- ASSIGNED TASK:
Copy the data exactly. Images are the one exception.

Records from a dataset
──────────────────────────────

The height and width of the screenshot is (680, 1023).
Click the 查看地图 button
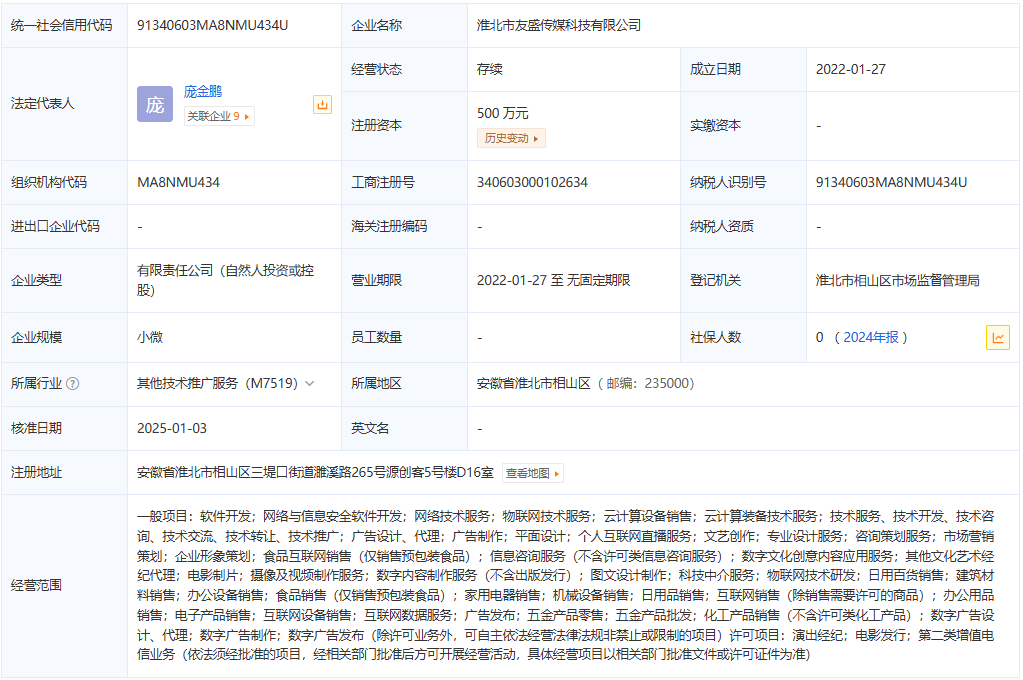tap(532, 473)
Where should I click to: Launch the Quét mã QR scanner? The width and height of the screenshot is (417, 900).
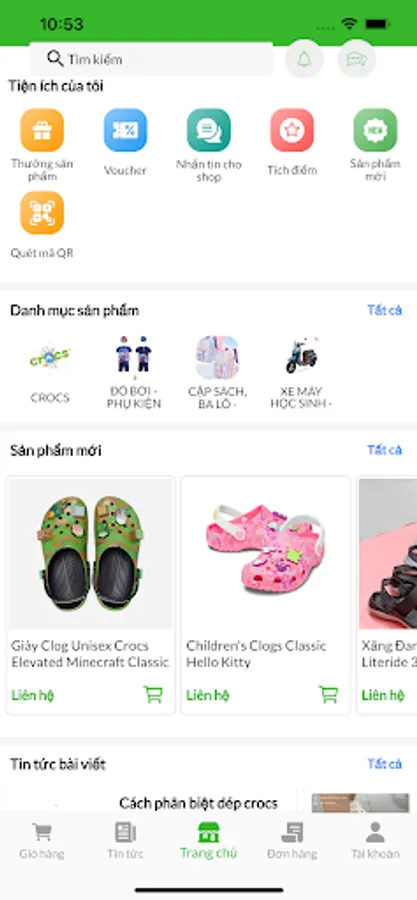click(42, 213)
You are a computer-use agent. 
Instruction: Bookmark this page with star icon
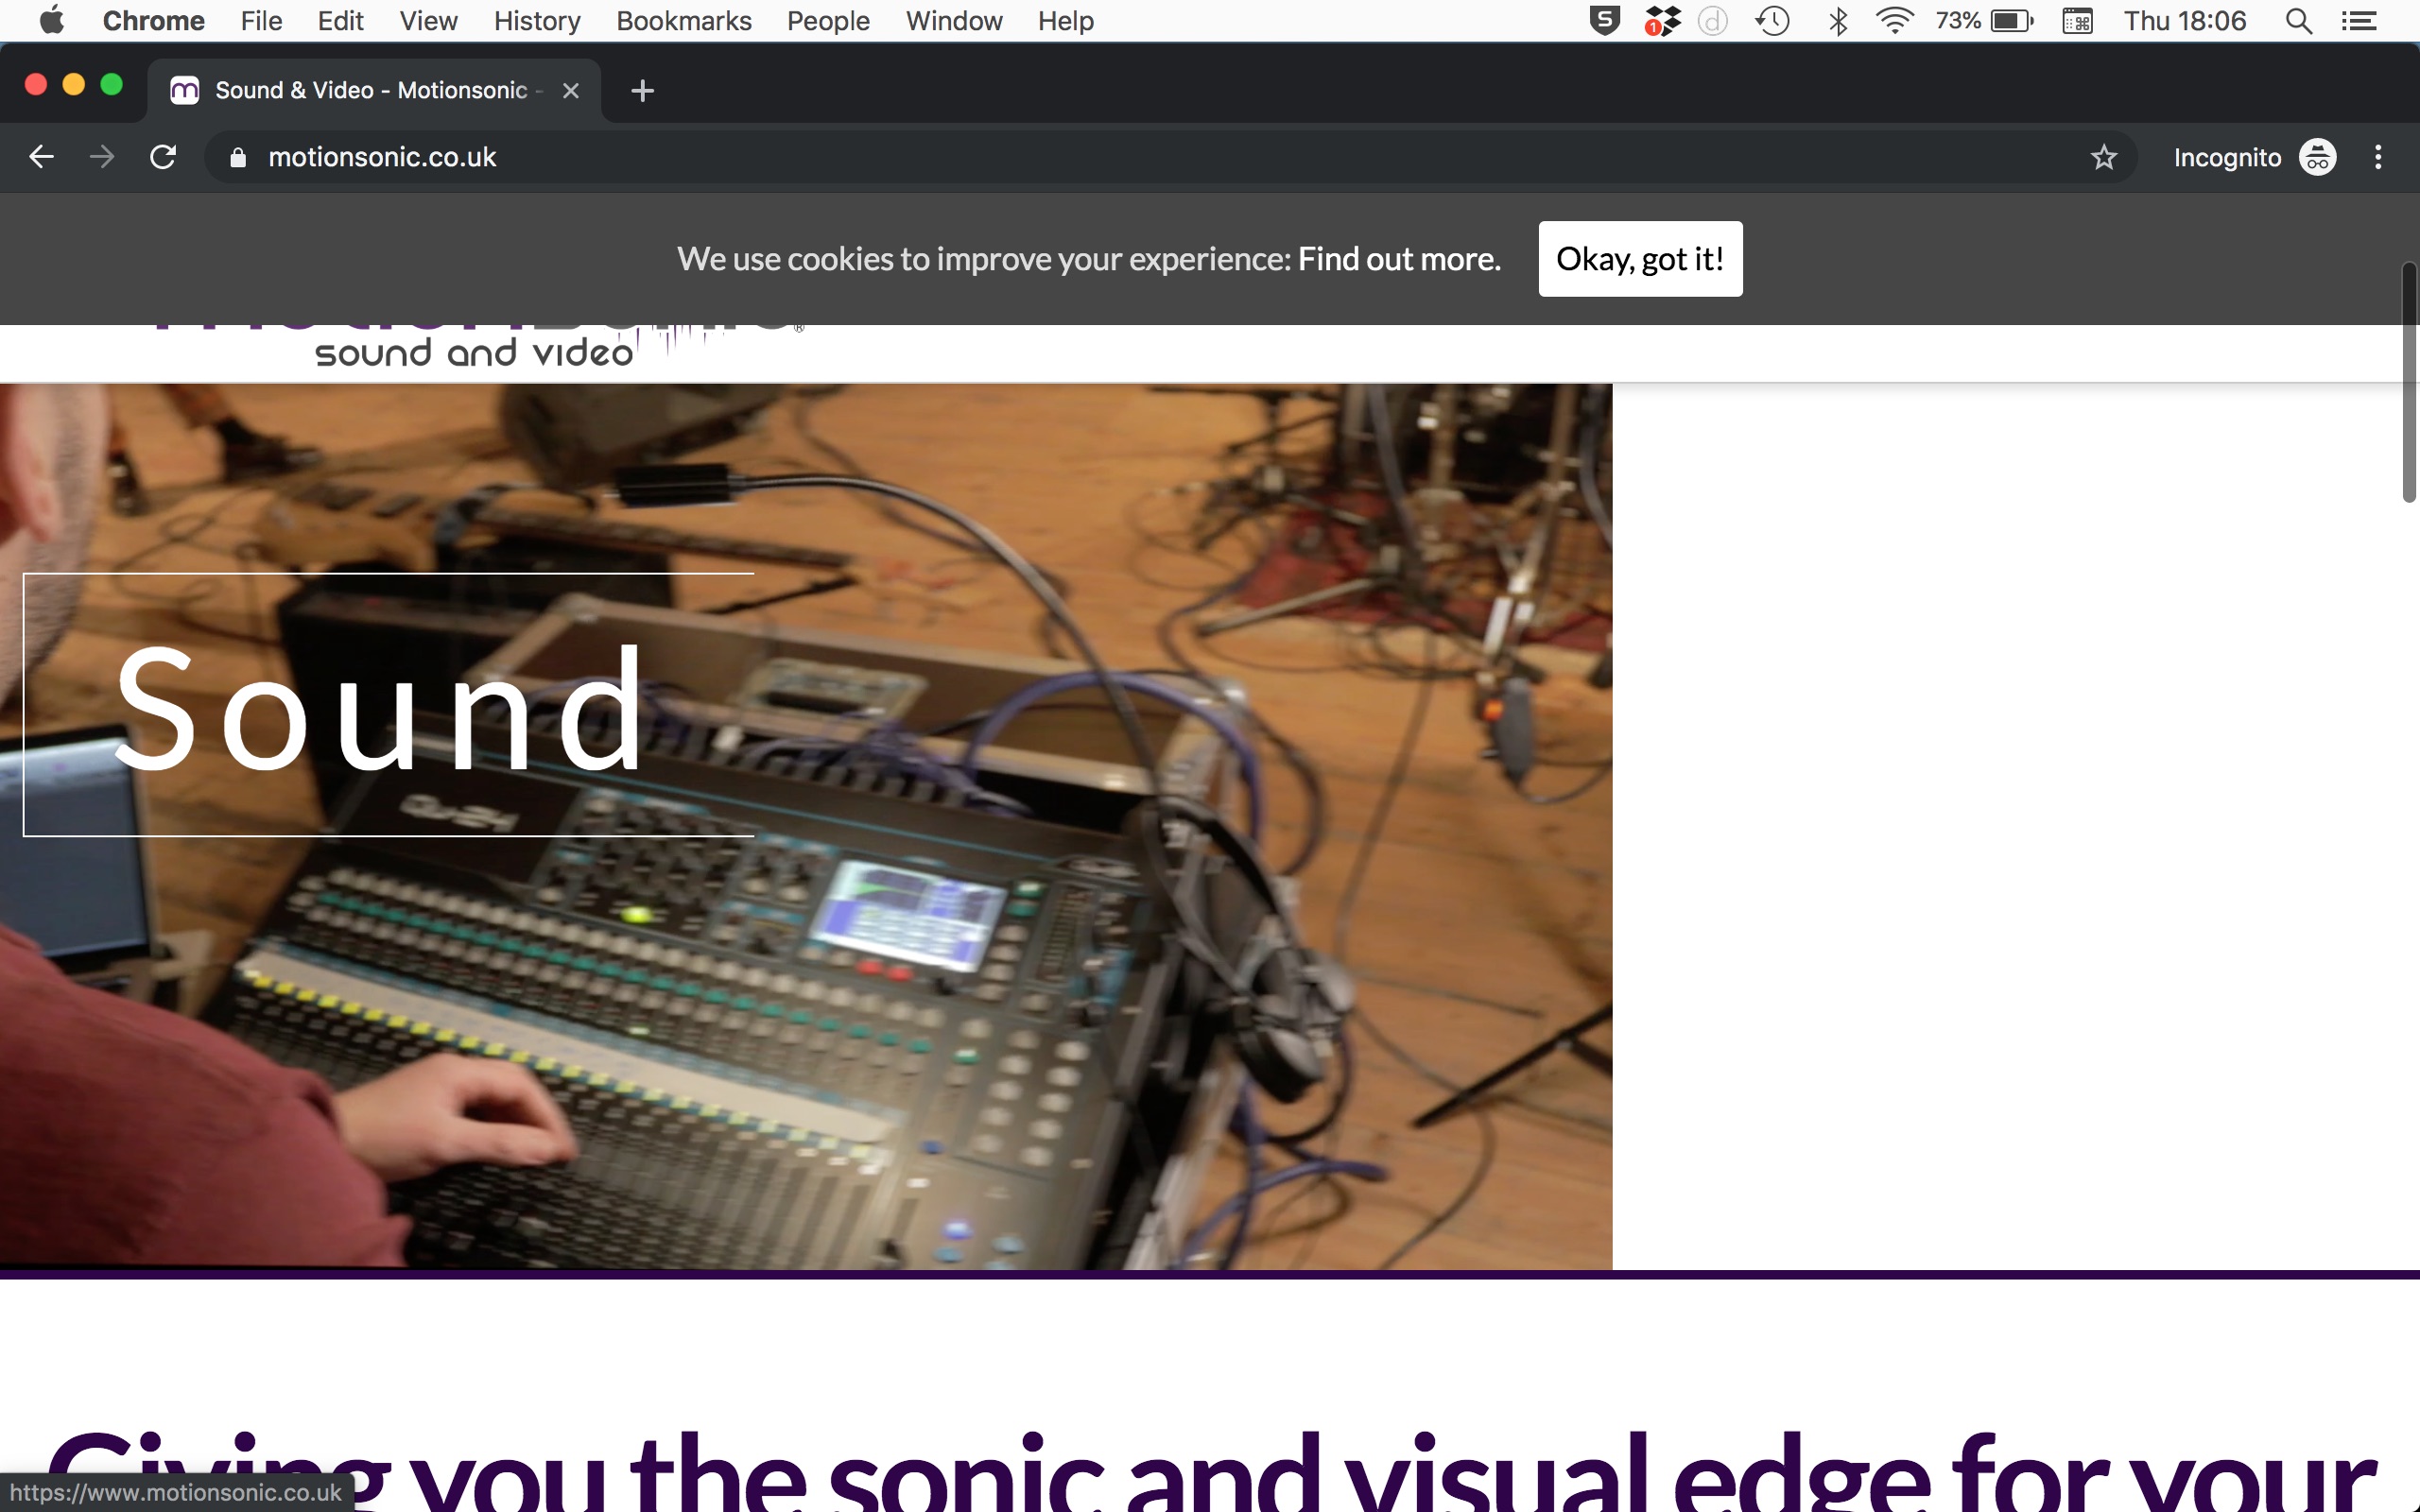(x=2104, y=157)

──────────────────────────────

- TASK SOLUTION:
The height and width of the screenshot is (680, 1023).
Click the 查看地图 button
tap(532, 473)
Where should I click to: Launch the Quét mã QR scanner? The width and height of the screenshot is (417, 900).
click(42, 213)
You are a computer-use agent. 
Instruction: Bookmark this page with star icon
(x=2104, y=157)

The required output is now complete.